Présentation
Le blog STRUCTURES décrit deux variantes de mathematical billiards : les billiards internes, où la bille se déplace à l’intérieur d’un domaine convexe, et les billiards externes, où la bille évolue à l’extérieur d’une forme géométrique. Le texte s’appuie sur la notion de carte de billiard : une transformation qui, à un segment dirigé xy, associe le segment yz suivant la loi de réflexion. Cette abstraction permet d’étudier les trajectoires comme un système dynamique.
Billiards internes
Pour un domaine K convexe (par exemple une ellipse), chaque point de la frontière peut servir de point d’impact y. Le map T_K consomme le segment xy et produit yz, en imposant que l’angle d’incidence égale l’angle de réflexion. La suite de segments forme une trajectoire. Le texte souligne que la convexité garantit qu’un segment joignant deux points de la frontière reste à l’intérieur du domaine, condition indispensable à la définition du système. Parmi les questions classiques, on demande si K admet une trajectoire périodique, c’est‑à‑dire un cycle où le segment revient à son point de départ après un nombre fini d’impacts. Le post indique que, bien que de nombreux résultats existent, il reste inconnu si tous les triangles possèdent une trajectoire périodique.
Billiards externes
Dans la version externe, on part d’un point x situé à l’extérieur d’une forme (exemple : une ellipse).
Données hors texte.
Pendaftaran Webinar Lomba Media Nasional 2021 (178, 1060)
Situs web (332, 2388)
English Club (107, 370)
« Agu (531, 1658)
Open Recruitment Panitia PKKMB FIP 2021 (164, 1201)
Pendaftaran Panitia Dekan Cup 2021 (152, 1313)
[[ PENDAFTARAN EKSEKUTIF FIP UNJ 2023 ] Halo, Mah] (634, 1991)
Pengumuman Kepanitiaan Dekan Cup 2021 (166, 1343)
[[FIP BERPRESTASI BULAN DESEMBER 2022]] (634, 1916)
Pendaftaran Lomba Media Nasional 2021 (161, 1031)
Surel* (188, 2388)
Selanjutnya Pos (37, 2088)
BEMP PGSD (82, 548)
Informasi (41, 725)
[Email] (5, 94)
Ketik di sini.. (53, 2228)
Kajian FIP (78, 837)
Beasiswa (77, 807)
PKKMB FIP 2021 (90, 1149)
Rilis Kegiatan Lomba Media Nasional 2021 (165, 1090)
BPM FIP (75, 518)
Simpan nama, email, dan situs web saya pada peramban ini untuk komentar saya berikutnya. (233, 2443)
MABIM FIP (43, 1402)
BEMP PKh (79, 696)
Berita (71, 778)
On trace les deux tangentes à la courbe, on choisit le point de tangence p dont le corps de la forme se trouve à gauche, puis on reflète x à travers p pour obtenir y. Cette opération définit le map extérieur T. Répéter l’opération génère l’orbite {x, T(x), T(T(x)), …}. Le texte précise que, pour une ellipse, chaque orbite reste confinée à une ellipse confocale, partageant les mêmes foyers que la table de départ. En revanche, pour certaines formes polygonales, les orbites peuvent diverger vers l’infini, comme le montre une référence non citée dans l’article.
Enjeux et limites
Le post signale deux limites majeures. D’une part, la définition du map extérieur devient ambiguë sur les formes non lisses : lorsqu’une tangente coïncide avec un côté plat d’un polygone, le point de réflexion n’est pas unique, créant une singularité où la carte n’est pas définie. D’autre part, l’absence de données numériques empêche d’évaluer la vitesse de divergence ou la densité des orbites chaotiques pour les polygones étudiés. L’auteur mentionne toutefois l’usage de Geogebra et d’un logiciel personnel hébergé sur son site pour visualiser ces dynamiques, sans fournir de code source ni de benchmarks de performance.